Harika İşler Kumpanyası

Fütüvvet, fetâ olmanın fikriyatına, sistemine, ahiliğin kanına, omurgasına deniyor. Osmanlı'nın hayatını miladi 1600ler, belki biraz daha ileri gidersek 1550'lerden keserek iki döneme ayırdığımızda, ilk dönem harika zamanlardır, son dönem yıkılış serencamıdır. Osmanlı yıkılmıştır. Bunun onlarca önemli, az önemli, önemsiz sebebi vardır ama en önemli sebebi Ahilerin tasfiyesidir. Ahiliğin tasfiyesi diyenler hata etmektedirler çünkü bir fikri öldüremezsiniz. Tasfiye olan, hayatta etkili olmaktan, köşebaşlarını tutmaktan çıkarılan ahilik değil ahilerdir.

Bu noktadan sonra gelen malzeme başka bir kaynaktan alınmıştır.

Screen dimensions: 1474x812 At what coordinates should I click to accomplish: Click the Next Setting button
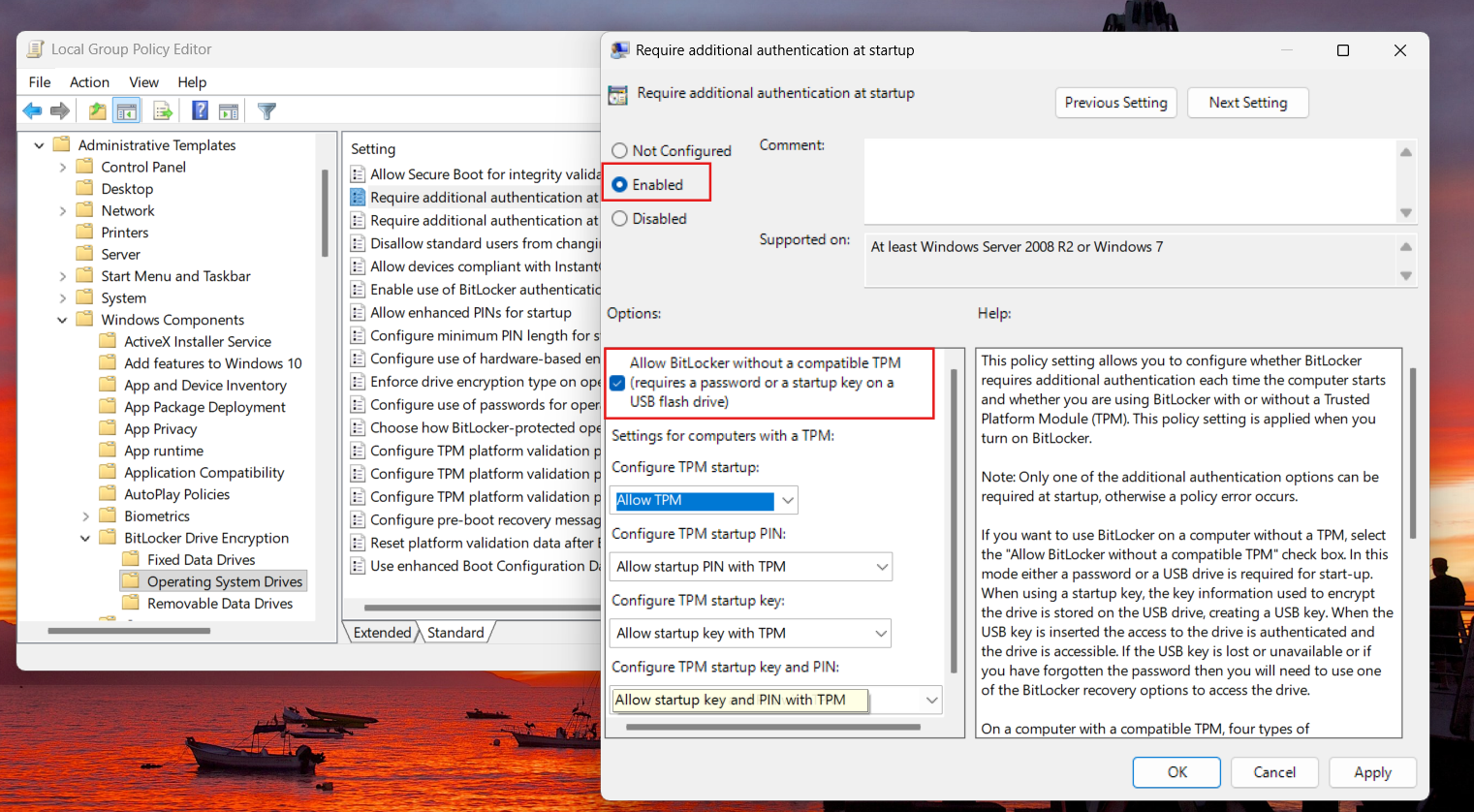tap(1247, 102)
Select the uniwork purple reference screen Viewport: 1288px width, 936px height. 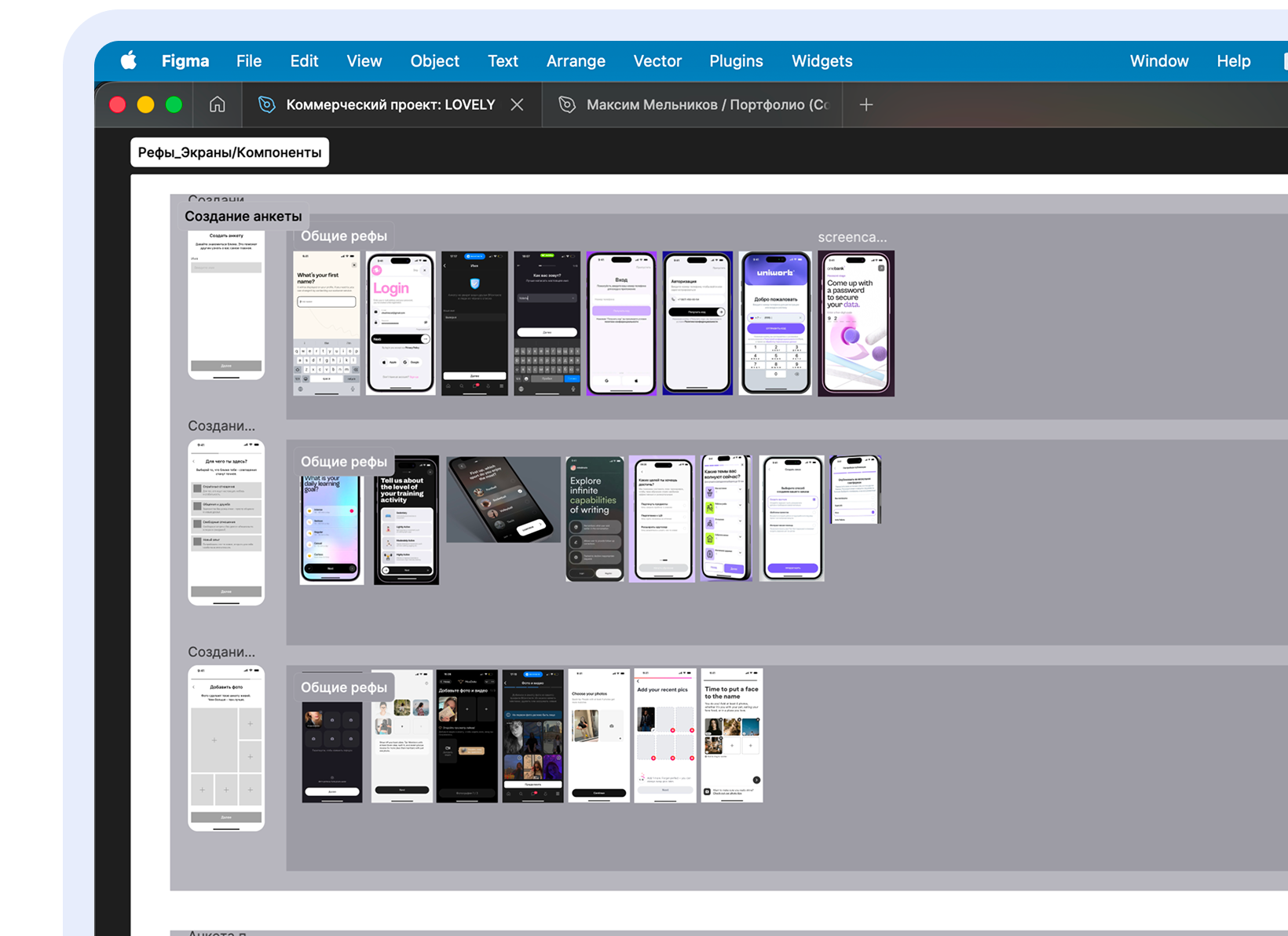pyautogui.click(x=775, y=324)
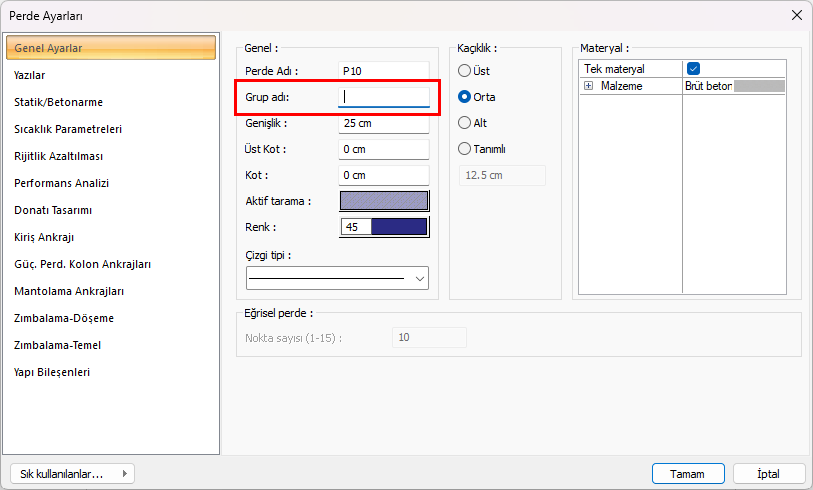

Ve hata öncelikle o zamanki ahilerdedir. Bu doğrusuyla, yanlışıyla geçmişimizdir. Coğrafyamızdaki yaygın eğilimin aksine bizler masalcı ve ağıtçı cenaze teyzeleri gibi ikinci, üçüncü dereceden bahaneleri tarih diye, geçmişimiz diye anlatacak değiliz. Hatanın büyüğü o zamanki ahilerdedir. İlk sarı ineği teslim ederken aymamışlar, herkeste görmekle iftihar ettikleri almazlığa bizzat kendileri düşmüşlerdir. Yani savaş aslında ilk verilen kapitülasyonla kaybedilmişti. Neyse, geçmiş geçmiştir. Önümüzdeki yola, yollara, yollar ağına bakmakla mükellefiz.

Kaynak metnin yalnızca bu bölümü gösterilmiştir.